[Supplied material]

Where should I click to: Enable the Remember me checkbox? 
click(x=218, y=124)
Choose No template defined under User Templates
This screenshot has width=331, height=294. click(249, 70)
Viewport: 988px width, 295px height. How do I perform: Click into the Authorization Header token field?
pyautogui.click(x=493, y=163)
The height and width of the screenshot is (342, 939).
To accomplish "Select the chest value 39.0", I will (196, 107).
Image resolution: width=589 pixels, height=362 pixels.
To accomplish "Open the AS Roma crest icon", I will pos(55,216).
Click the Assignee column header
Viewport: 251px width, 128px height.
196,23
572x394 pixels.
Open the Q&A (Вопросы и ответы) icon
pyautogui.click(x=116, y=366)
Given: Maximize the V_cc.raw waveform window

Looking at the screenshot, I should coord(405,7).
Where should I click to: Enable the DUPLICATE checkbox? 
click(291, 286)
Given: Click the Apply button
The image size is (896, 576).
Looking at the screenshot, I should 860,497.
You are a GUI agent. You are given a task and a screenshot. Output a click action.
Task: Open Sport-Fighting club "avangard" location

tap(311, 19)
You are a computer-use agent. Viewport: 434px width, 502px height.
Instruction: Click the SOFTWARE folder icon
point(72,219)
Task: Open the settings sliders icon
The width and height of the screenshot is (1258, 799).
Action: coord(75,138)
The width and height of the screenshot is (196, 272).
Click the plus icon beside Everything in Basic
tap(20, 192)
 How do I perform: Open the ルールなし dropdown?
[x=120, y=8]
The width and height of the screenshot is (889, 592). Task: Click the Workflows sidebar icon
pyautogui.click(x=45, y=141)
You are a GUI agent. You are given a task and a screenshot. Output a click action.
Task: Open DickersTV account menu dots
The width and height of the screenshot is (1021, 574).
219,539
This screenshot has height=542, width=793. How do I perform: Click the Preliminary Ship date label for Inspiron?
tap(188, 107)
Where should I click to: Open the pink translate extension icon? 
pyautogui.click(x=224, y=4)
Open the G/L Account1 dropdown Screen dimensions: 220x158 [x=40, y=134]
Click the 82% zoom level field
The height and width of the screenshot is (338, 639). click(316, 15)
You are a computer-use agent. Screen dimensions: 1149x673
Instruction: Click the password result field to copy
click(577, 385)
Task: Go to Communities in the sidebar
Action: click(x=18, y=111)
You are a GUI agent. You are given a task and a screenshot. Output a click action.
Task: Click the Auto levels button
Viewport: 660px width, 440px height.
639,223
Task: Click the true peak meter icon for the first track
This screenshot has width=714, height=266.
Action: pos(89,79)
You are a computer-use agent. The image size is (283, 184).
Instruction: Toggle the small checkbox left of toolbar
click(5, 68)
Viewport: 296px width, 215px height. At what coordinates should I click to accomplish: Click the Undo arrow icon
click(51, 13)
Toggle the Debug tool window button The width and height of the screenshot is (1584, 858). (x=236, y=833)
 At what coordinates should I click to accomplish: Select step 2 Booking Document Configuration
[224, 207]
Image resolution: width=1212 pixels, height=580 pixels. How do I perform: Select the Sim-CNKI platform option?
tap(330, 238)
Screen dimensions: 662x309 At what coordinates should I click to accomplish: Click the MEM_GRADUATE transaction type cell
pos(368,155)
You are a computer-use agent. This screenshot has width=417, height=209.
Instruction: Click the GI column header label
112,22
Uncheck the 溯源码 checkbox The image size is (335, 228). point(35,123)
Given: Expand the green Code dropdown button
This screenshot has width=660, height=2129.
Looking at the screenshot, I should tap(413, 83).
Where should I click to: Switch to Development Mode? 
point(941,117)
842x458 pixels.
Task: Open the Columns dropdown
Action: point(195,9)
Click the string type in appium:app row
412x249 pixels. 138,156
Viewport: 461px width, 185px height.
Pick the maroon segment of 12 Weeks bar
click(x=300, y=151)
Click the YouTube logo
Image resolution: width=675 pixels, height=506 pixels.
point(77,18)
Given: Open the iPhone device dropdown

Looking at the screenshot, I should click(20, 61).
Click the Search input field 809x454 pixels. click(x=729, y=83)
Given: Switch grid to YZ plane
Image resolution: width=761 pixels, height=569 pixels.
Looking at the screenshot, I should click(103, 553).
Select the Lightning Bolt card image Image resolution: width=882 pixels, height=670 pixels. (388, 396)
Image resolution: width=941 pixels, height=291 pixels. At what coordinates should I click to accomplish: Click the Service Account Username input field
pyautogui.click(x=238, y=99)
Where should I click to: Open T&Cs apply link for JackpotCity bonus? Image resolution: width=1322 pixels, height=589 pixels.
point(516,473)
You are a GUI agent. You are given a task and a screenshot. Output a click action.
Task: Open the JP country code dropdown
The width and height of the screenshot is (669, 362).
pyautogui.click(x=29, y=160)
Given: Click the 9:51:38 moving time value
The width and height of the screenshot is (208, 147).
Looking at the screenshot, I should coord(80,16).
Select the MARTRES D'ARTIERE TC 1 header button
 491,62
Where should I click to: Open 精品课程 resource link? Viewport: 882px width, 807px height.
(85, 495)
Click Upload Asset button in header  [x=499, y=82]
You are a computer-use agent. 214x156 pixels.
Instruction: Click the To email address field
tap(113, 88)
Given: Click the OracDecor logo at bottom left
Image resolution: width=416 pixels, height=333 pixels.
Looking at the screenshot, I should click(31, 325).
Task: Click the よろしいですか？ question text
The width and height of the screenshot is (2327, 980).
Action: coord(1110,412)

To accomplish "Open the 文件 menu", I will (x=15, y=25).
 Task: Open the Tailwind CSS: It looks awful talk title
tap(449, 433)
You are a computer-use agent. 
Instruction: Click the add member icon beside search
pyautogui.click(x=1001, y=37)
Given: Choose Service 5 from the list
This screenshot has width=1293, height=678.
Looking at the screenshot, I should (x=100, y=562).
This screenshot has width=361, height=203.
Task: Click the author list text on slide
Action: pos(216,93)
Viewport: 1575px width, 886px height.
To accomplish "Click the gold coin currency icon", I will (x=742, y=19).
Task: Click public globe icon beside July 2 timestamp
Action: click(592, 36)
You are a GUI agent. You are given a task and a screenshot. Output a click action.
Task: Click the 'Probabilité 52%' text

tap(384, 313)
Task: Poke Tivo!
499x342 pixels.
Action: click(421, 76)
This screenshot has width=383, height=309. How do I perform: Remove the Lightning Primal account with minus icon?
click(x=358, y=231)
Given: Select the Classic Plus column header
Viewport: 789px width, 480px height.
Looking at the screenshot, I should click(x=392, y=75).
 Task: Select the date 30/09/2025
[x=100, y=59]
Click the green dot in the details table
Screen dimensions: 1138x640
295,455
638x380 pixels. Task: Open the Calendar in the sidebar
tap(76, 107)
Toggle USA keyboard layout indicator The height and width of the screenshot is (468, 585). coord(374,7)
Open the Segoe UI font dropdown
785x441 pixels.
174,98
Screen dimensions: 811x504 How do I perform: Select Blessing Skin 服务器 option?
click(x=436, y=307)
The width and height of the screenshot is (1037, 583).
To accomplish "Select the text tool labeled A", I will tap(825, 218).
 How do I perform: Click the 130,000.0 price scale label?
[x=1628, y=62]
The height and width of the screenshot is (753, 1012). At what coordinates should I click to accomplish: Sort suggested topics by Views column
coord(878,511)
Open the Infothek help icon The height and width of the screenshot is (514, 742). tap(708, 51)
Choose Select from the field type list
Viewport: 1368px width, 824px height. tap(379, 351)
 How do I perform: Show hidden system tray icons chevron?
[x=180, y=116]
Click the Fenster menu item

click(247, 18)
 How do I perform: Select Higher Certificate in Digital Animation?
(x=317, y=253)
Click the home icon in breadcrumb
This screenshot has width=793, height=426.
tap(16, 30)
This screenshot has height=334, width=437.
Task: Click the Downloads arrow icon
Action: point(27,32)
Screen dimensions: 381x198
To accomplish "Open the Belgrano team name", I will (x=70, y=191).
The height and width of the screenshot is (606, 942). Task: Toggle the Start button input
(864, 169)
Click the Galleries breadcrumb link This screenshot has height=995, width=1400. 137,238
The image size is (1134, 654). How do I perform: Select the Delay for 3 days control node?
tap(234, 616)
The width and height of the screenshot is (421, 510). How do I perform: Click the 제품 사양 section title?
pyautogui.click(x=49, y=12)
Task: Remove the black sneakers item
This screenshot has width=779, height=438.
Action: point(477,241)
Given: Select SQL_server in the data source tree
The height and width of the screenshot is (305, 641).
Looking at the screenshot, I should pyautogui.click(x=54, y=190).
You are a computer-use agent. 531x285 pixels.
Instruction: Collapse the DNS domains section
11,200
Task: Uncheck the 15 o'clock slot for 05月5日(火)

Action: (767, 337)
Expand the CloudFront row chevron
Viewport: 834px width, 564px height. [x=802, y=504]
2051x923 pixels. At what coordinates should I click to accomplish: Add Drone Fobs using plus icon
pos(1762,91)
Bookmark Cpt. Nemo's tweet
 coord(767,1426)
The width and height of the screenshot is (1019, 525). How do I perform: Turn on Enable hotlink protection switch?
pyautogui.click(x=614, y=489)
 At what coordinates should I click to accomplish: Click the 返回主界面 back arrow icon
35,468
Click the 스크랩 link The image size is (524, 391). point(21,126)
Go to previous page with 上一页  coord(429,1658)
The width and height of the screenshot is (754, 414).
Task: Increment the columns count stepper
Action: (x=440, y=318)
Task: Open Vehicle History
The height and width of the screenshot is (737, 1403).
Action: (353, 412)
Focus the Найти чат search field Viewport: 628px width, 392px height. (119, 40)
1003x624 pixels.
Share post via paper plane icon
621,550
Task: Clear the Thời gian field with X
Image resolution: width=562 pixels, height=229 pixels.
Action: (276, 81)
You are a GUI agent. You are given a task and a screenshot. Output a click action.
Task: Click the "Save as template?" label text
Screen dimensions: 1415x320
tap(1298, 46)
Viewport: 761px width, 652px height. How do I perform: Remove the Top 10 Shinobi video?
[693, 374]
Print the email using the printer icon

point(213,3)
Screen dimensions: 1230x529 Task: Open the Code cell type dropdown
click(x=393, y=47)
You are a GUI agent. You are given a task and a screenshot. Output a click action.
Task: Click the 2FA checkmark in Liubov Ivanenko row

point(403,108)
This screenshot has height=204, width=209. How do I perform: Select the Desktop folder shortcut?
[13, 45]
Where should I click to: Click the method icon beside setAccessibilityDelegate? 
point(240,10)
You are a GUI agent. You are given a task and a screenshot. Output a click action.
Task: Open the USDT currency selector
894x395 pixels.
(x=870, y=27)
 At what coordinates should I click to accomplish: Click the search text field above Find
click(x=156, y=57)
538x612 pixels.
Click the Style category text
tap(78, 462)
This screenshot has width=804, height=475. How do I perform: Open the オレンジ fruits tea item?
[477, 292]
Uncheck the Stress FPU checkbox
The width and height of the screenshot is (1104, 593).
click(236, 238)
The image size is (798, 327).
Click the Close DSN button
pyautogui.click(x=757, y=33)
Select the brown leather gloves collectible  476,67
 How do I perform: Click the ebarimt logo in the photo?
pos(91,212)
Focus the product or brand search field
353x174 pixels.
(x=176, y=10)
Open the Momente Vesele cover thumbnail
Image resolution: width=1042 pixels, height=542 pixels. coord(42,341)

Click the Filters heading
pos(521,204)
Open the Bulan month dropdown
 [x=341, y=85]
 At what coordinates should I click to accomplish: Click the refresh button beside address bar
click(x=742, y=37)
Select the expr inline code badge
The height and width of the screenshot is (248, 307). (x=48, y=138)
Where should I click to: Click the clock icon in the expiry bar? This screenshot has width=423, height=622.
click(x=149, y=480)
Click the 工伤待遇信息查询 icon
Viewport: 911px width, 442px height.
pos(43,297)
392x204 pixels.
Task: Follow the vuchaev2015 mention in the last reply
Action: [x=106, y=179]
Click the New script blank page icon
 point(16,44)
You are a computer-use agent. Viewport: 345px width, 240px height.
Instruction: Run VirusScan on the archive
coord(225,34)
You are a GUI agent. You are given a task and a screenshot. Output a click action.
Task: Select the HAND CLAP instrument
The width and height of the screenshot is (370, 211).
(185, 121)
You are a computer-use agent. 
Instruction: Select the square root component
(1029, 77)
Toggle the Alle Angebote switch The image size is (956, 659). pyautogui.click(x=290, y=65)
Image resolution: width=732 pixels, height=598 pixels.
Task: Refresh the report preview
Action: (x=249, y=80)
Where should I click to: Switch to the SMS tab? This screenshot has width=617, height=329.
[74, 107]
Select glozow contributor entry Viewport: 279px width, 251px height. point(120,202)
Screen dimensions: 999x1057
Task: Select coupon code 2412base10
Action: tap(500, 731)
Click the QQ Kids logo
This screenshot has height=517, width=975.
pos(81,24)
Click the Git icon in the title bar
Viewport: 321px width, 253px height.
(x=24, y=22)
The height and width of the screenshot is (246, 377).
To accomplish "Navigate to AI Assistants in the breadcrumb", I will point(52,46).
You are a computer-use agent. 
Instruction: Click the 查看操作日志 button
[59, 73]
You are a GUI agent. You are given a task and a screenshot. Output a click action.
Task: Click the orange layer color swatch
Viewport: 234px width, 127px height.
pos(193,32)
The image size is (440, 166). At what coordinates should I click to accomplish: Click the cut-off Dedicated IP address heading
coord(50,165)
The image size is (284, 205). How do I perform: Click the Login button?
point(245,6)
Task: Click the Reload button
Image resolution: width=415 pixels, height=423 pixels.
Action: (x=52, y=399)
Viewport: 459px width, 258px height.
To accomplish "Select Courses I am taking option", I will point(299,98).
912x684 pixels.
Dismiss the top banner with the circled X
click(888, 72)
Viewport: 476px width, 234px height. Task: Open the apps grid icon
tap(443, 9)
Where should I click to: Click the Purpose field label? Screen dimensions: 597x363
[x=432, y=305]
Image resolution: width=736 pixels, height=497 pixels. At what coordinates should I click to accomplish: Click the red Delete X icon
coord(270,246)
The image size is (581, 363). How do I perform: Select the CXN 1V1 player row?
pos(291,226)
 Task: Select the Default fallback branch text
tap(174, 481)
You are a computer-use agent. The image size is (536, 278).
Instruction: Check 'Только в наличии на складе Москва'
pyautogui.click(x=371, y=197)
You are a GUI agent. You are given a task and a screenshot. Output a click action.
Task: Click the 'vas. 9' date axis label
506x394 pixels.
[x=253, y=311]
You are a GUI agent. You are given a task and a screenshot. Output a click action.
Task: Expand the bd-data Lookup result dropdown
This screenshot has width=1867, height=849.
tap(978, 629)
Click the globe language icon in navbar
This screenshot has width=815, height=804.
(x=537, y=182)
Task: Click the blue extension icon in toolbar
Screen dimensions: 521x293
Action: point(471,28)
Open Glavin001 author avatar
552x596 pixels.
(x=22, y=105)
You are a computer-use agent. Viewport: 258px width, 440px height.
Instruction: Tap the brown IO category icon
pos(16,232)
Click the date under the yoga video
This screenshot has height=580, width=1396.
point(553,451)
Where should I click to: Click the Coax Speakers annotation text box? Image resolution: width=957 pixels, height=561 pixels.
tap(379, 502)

[/Supplied material]

Write out only the lines that run from the line containing "Given: Choose Service 5 from the list" through the line containing "Viewport: 1575px width, 886px height.", both included, exactly as they appear above.

Given: Choose Service 5 from the list
This screenshot has width=1293, height=678.
Looking at the screenshot, I should (x=100, y=562).
This screenshot has width=361, height=203.
Task: Click the author list text on slide
Action: pos(216,93)
Viewport: 1575px width, 886px height.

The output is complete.